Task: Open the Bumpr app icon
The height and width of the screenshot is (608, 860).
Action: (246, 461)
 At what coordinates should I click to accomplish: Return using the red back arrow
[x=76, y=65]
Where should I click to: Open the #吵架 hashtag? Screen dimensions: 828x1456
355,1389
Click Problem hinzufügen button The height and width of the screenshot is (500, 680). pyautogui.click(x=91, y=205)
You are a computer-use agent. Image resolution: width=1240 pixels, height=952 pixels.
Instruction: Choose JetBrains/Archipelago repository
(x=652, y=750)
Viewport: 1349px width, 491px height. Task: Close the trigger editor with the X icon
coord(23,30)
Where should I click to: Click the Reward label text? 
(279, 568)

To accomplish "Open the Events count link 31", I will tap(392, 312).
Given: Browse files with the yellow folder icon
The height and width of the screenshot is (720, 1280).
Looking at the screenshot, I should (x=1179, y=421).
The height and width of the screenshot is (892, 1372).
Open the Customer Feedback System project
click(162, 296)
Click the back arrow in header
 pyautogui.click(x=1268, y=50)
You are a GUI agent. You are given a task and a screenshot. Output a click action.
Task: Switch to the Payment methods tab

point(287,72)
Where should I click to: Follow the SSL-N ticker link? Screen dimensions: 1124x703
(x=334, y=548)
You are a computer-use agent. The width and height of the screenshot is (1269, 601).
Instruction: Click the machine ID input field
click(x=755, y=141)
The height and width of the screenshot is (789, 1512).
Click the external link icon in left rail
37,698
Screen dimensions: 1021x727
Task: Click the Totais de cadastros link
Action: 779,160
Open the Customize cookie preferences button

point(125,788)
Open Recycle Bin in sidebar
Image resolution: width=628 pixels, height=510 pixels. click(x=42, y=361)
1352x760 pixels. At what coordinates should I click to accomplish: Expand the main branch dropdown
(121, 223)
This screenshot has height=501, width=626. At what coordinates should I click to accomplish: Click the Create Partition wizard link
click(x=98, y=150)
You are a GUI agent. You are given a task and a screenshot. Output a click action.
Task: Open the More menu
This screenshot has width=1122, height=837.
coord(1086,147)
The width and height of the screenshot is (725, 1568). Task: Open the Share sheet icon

* Problem statement: Find all lines holding the word "computer" in the records above and copy them.

* Answer box:
You are a computer-use agent. Image resolution: width=1240 pixels, height=952 pixels.
You are a computer-use agent. The width and height of the screenshot is (1269, 601).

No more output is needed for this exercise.